Sur le terrain toutefois, on constate de grandes réticences
à le faire.
Le magistrat français Christian Byk était dans nos
murs la semaine dernière. Invité de la Faculté
de droit, cet ancien haut fonctionnaire, aujourd'hui vice-président
du tribunal de grande instance de Bobigny et professeur associé
à l'Université de Poitiers, a prononcé une
conférence sur les enjeux éthiques et juridiques
des OGM.
Christian Byk connaît bien les OGM, sujet brûlant
d'actualité s'il en est un, puisqu'il a notamment participé
à la mise sur pied de la Commission européenne de
bioéthique. Son exposé avait pour titre: Le génie
génétique: une ingénierie diabolique ou les
méprises de la politique européenne.
"La découverte, en 1953, de la double hélice
de l'ADN a ouvert la voie à une révolution dans
la connaissance du vivant et un passage extrêmement accéléré
à des applications totalement novatrices, a expliqué
le conférencier. Elle a aussi amené un souci de
maîtrise par rapport aux enjeux économiques et industriels
attendus de ces mêmes techniques."
Du mythe à la crise
Selon Christian Byk, on peut distinguer deux périodes
dans la petite histoire des OGM: celle du mythe rationnel et celle
de la crise des années 2000. Le mythe rationnel était
la croyance qu'il suffisait de normes scientifiques et objectives
pour encadrer de façon fiable la science et les limites
de ses applications. La crise, elle, résulte de problèmes
éthiques, juridiques et sociaux, qui étaient latents,
et qui ressortent chez une opinion publique de plus en plus inquiète,
malgré l'assurance des règles de sécurité
qui se sont développées.
C'est à 1974 que remontent en Europe les premières
mises en garde sur les risques des manipulations de micro-organismes,
notamment celui de créer de nouvelles maladies. En 1983,
un comité ad hoc sur la génétique
a pour objectif premier de réduire les risques dans les
laboratoires des pays de la Communauté économique
européenne. Puis, peu à peu, s'élaborent
des règles relatives à la production à grande
échelle. Des directives sectorielles voient le jour, entre
autres pour la production agricole.
Le conférencier a ensuite cité le cas de l'Allemagne.
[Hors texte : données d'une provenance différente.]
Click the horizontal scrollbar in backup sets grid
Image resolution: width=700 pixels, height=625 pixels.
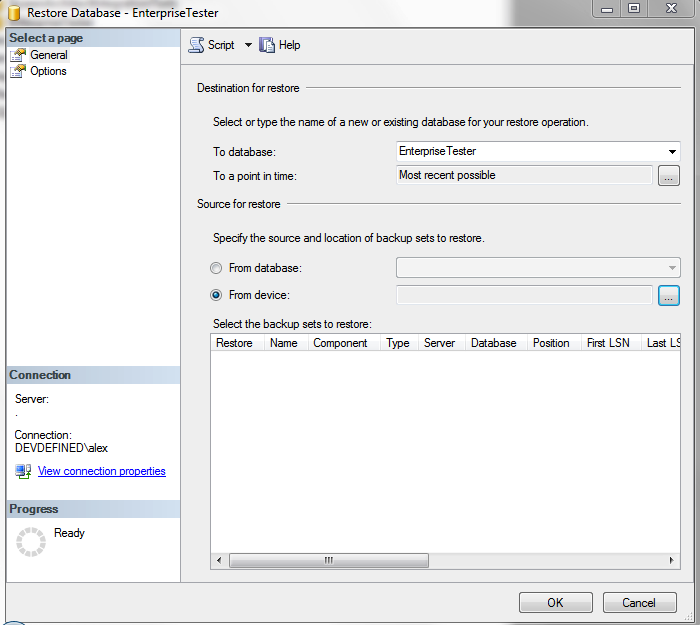(x=328, y=560)
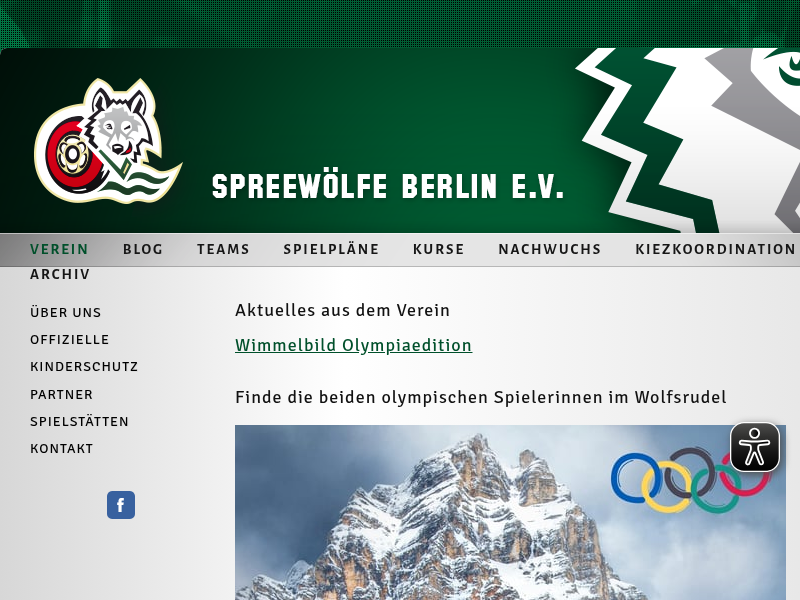The height and width of the screenshot is (600, 800).
Task: Open the Archiv menu item
Action: pyautogui.click(x=60, y=274)
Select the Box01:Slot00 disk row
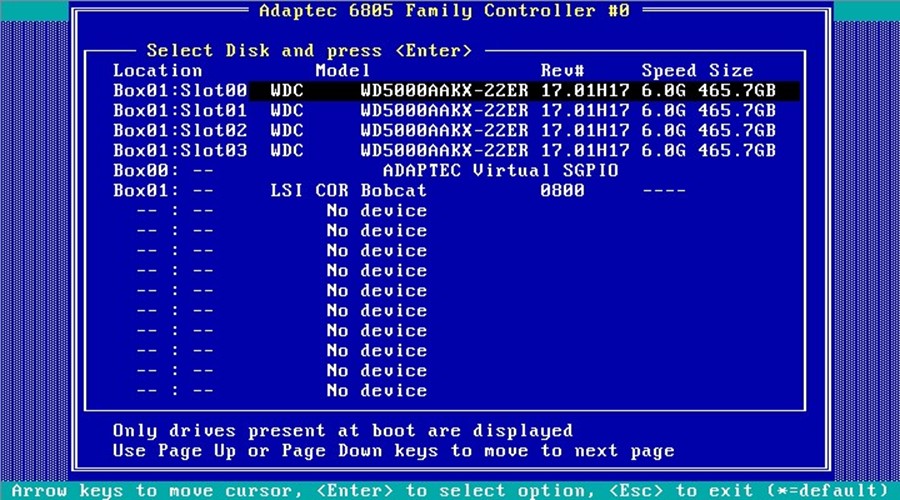Viewport: 900px width, 500px height. coord(444,91)
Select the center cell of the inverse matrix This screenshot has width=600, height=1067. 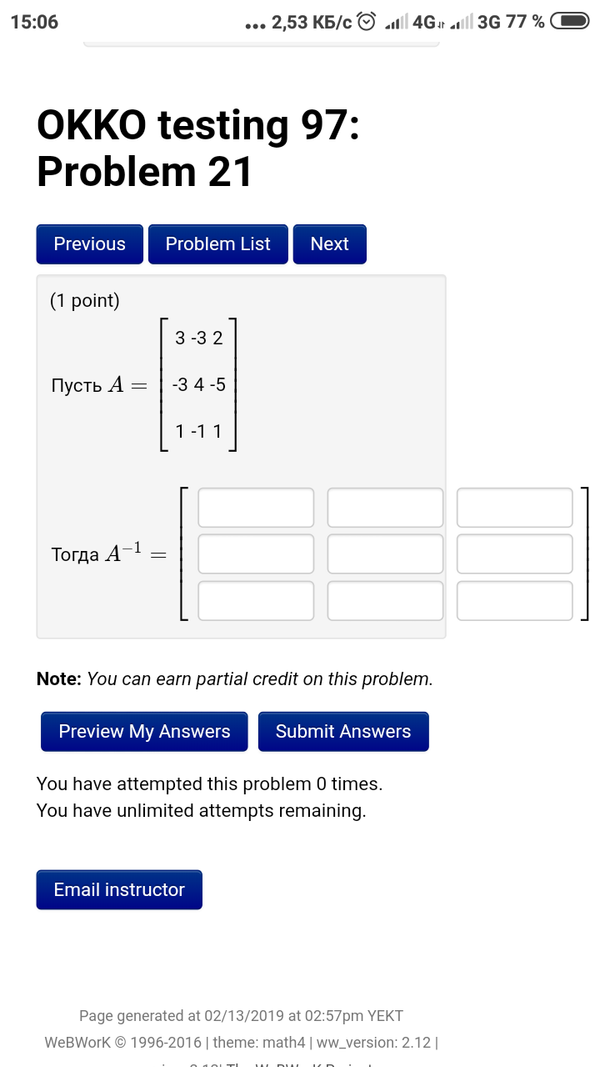[x=385, y=554]
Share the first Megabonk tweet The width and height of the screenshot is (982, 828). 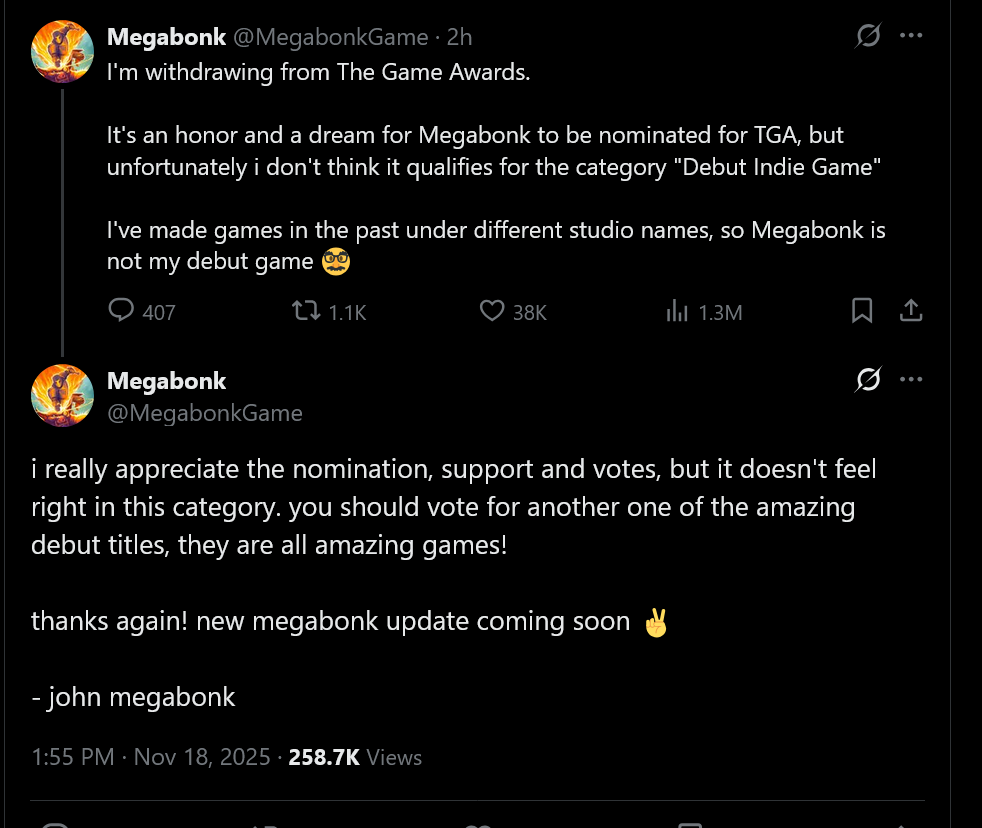pyautogui.click(x=910, y=311)
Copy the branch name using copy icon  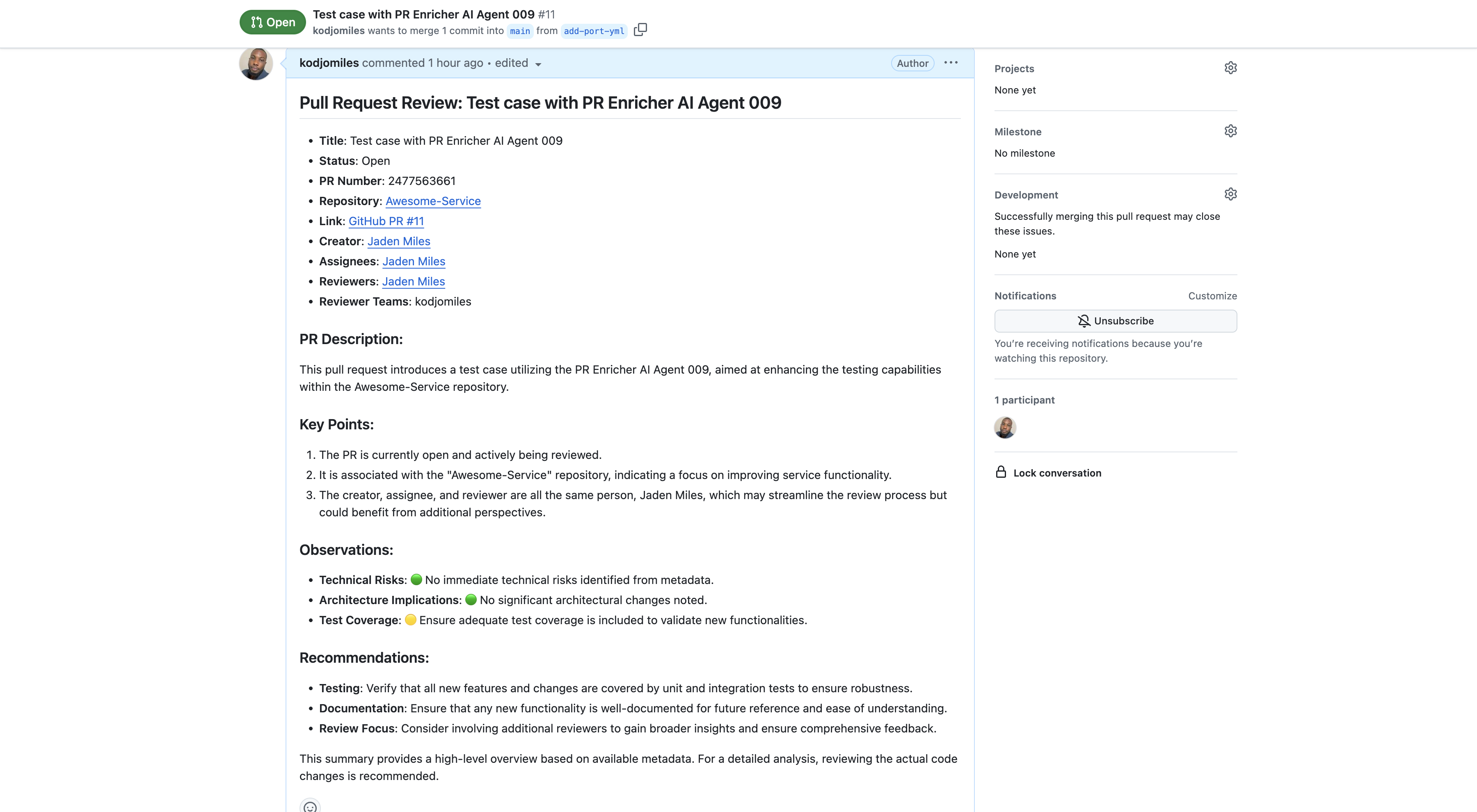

Les instances politiques de ce pays ont d'abord accordé
un soutien sans équivoque à l'industrie des biotechnologies.
Toutefois, au début des années 1990, elles faisaient
marche arrière, à la suite de réactions politiques
et sociales, en adoptant un certain nombre de législations
relativement restrictives. Puis, au milieu des années 1990,
elles revenaient avec un soutien très fort. "Nous
sommes à l'évidence devant une réglementation
qui est au service d'une politique industrielle", a souligné
Christian Byk.
Tests d'ADN obligatoires
S'il est un domaine, avec conséquences juridiques,
où le génie génétique a obtenu un
franc succès, c'est celui des techniques d'identification
de paternité naturelle. Mais pour cela, la France a dû
faire disparaître, en six ans, deux siècles de règles
législatives. La dernière étape de ce balayage
est survenue en novembre 1999 lorsque la Cour de cassation a rendu
un jugement obligeant les magistrats d'avoir recours à
la technique de l'ADN en matière de recherche de paternité
naturelle.
Selon le conférencier, il faut se demander si les biotechnologies
ne sont pas une énorme bombe à retardement, si elles
ne sont pas "homicides" et "liberticides".
Christian Byk a terminé son exposé en indiquant
que les États reconnaissent maintenant la nécessité
d'une action réglementaire et législative au plan
international et ce, tant au plan des principes communs que celui
d'une coopération pratique. Il existe d'ailleurs déjà
une forme de coopération internationale pour la gestion
des risques. D'autre part, on observe globalement une grande réticence
à légiférer, une situation qui a entraîné
la création d'instances nouvelles telles que comités
d'éthique locaux ou nationaux, ou bien groupes d'opinion.